В этот момент по комнате пробежал легкий ветерок. Ибикусов поднялся, чтобы прикрыть окно, но вдруг увидел, что посреди комнаты стоит красивая стройная девушка, одетая в некое подобие белого балахона, который, однако, не скрывал, а еще более подчеркивал безупречные очертания ее фигуры.
— Что вам угодно, сударыня? — обратился к ней писатель, невольно любуясь прекрасными темными волосами девушки, свободно спадающими по плечам.
— Вы господин Ибикусов? — невысоким, но очень мелодичным голосом спросила девушка.
— Ну, я, — ответил Ибикусов.
— Я — ваша новая Муза, — представилась гостья.
— Кто-кто?
— Муза. Я буду помогать вам писать эротический рассказ.

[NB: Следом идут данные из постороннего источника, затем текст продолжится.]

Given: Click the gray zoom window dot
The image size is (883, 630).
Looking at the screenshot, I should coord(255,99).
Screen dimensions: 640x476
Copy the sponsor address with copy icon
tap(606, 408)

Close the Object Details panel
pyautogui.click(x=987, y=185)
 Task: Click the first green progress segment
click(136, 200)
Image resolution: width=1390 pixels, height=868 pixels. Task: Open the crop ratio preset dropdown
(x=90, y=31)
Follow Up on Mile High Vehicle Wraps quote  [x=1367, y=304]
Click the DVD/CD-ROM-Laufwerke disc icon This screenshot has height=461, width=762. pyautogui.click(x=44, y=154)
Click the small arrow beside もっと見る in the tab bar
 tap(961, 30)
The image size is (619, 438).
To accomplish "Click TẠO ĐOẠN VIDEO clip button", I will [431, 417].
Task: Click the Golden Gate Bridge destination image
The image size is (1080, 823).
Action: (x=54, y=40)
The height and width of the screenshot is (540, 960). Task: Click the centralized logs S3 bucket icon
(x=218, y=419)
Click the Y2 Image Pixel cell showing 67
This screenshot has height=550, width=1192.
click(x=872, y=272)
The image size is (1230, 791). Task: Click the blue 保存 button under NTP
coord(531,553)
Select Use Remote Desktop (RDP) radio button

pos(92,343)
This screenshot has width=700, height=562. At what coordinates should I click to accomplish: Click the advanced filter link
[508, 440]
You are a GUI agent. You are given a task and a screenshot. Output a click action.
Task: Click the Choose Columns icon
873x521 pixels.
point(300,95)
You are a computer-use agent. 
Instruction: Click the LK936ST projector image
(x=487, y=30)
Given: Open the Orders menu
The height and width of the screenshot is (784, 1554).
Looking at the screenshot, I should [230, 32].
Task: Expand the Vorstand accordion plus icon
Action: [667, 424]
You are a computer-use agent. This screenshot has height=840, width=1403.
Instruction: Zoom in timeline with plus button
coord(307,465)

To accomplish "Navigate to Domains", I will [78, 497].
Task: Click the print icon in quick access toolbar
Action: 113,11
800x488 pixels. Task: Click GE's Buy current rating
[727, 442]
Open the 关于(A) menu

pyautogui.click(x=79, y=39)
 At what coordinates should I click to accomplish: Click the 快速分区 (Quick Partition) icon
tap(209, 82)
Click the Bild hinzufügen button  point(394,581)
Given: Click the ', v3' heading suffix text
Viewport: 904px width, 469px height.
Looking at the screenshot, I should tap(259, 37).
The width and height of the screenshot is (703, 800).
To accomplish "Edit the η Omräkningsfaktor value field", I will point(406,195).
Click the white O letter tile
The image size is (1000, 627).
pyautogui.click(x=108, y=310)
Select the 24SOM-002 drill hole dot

«Ну все, дописался, — мелькнуло в голове Ибикусова. — Точно, крыша поехала. И вроде ничего не пил, разве что пиво… A как хороша!».
Девушка подошла к столу и глянула в рукопись.
— «Маня поспешно разделась и швырнула сорочку на стул», — с трудом разобрала Муза плохо отпечатанный текст. — Ну разве так пишут эротические рассказы?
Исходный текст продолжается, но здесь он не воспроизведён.